Lack of awareness of the CKD epidemic has had significant repercussions. The incomplete study of the CKD epidemic has been discussed in another review paper.58 A study on the incidence and prevalence nationwide in China should be launched to facilitate early prevention of CKD by controlling diabetes, hypertension, hyperlipidemia and treat mild or moderate CKD as early as possible. Early intervention can reduce CKD progression, cardiovascular risk and improve the quality of life. The challenge is to identify people with, or at risk of developing CKD and determine who needs intervention to minimize cardiovascular risk and to determine what intervention should be used.

The percentage of CKD patients who achieved their treatment goal was low and few patients started renal replacement therapy in time. A good CKD management program to advance the care of patients with CKD should be developed that includes initiation of therapy to slow the progression of kidney failure, effective treatment of CKD complications and a smooth transition to renal replacement therapy when needed without the high associated clinical morbidity and costs.

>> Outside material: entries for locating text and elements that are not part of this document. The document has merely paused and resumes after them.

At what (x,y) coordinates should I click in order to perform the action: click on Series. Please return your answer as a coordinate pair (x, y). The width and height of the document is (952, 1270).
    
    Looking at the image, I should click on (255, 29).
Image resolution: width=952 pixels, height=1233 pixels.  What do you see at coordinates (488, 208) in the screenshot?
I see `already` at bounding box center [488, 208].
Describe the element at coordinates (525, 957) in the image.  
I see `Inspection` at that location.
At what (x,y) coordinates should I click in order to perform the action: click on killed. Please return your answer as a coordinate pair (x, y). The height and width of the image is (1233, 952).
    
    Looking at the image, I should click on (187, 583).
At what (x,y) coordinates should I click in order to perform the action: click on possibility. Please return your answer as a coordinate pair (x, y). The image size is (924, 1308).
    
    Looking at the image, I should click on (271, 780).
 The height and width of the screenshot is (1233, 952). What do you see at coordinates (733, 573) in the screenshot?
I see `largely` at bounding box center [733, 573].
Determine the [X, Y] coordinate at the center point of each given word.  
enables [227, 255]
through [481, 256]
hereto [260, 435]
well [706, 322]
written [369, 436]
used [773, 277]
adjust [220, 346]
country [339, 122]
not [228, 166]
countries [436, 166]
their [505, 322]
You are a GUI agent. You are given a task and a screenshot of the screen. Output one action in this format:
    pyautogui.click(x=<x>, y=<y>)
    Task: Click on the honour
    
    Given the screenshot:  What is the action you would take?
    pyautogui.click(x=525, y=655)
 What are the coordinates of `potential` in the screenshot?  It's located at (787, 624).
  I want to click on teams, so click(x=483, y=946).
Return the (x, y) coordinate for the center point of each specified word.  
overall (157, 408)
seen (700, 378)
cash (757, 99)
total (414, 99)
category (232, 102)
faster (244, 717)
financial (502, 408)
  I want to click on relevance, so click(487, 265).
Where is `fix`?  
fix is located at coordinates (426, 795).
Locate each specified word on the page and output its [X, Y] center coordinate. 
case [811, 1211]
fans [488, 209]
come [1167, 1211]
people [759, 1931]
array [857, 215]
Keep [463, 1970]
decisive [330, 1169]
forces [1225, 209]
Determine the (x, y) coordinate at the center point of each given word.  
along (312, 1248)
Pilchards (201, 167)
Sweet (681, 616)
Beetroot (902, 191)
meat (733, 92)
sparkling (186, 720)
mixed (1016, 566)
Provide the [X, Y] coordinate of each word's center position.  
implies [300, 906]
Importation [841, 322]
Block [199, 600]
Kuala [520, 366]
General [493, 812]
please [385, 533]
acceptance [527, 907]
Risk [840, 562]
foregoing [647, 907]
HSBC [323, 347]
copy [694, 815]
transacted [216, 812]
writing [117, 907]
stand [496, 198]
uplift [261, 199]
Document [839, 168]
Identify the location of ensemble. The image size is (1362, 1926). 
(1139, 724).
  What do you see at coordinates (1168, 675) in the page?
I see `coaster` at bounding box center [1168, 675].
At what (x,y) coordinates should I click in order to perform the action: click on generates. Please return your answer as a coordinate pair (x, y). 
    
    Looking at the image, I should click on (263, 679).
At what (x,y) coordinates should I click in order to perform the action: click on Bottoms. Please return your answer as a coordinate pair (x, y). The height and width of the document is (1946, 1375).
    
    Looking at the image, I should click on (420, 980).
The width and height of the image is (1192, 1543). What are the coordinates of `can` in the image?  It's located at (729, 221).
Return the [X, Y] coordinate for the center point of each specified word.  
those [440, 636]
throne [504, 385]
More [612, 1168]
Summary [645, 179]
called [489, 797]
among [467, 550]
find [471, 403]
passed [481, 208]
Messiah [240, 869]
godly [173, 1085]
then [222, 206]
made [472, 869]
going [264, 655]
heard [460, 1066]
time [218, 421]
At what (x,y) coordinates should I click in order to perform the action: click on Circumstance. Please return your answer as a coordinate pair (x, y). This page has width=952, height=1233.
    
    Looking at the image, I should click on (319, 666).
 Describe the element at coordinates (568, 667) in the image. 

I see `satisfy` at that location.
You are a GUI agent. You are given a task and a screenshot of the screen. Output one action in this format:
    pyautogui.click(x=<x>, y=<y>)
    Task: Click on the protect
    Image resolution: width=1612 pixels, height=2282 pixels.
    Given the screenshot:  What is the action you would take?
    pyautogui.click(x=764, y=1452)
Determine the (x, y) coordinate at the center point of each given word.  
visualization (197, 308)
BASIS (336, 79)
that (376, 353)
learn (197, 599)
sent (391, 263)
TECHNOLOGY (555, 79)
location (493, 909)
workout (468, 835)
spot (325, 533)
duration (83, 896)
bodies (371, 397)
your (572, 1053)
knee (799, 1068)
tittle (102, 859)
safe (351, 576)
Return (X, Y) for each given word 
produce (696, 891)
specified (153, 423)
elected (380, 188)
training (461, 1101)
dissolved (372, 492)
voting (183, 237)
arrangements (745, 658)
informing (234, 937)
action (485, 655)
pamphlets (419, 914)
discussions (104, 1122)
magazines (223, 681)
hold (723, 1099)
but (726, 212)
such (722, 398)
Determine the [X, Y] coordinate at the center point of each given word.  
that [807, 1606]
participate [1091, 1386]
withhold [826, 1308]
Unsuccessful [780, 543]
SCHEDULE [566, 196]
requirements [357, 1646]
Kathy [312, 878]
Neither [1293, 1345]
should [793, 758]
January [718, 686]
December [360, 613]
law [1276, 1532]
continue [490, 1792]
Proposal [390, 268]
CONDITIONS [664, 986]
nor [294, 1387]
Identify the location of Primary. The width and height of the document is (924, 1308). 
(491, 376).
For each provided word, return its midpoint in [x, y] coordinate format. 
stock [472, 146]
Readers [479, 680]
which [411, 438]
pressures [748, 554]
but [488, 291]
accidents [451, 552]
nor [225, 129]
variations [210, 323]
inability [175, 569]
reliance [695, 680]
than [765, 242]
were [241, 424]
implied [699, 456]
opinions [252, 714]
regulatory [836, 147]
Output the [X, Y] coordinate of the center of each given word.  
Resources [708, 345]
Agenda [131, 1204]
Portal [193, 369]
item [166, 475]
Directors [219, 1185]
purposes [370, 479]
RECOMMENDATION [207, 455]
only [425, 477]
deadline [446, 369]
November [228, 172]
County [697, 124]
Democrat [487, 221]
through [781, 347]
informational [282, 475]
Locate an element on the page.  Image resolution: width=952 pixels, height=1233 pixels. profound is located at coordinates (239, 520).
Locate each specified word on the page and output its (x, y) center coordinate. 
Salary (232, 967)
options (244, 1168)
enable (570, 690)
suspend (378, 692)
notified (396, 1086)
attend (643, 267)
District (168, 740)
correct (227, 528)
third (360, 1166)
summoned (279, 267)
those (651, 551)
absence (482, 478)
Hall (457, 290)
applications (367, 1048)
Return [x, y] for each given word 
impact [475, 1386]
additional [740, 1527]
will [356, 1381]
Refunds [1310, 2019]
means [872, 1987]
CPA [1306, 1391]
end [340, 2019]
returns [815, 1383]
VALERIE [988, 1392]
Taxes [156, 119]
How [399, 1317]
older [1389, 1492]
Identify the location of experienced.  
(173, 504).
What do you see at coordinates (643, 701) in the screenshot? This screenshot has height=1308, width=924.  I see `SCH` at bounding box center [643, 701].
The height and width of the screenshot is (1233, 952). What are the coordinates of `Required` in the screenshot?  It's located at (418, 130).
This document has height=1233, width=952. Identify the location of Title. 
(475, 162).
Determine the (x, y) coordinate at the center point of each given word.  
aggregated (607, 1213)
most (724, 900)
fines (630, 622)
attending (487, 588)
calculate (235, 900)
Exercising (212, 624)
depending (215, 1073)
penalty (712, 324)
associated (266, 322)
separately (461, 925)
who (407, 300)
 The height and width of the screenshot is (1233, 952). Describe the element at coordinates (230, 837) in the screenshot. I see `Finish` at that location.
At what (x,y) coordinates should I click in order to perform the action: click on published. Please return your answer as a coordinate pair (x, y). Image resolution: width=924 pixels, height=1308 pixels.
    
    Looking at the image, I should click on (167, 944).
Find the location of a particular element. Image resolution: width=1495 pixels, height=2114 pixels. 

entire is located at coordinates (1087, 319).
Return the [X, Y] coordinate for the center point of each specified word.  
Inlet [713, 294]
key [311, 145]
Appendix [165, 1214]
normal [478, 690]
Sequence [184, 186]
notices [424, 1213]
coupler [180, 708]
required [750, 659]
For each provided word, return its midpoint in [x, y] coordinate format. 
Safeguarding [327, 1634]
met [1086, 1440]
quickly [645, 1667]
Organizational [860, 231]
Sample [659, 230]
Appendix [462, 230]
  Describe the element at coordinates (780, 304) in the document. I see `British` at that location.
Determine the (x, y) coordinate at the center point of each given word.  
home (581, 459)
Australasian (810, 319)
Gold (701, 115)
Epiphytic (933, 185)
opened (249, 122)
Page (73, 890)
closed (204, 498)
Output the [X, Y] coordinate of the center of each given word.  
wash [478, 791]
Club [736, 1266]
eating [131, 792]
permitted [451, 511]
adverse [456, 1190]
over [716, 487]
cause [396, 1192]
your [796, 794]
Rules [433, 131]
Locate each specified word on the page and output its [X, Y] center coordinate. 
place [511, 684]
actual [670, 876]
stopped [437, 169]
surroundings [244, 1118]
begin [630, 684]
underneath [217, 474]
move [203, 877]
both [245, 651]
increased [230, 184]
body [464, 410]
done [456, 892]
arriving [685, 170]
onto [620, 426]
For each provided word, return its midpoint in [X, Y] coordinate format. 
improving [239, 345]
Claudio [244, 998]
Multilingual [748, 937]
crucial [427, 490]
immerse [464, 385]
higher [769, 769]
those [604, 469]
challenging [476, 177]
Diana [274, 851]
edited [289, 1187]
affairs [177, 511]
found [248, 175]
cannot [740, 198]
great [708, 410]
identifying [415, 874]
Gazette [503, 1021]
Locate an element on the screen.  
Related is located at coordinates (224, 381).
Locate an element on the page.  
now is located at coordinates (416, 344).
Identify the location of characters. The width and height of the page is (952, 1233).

One more thing that requires our attention is that until now, kidney impairment induced by Chinese herbal medicine has not attracted enough attention among Chinese people. A more effective diagnosis monitoring and screening system has to be set up to catch the patients at an early stage. The diagnosis, pathogenesis and prevention of nephropathy induced by AA are still unclear. Therefore, we should realize its harmfulness and reinforce basic and clinical researches.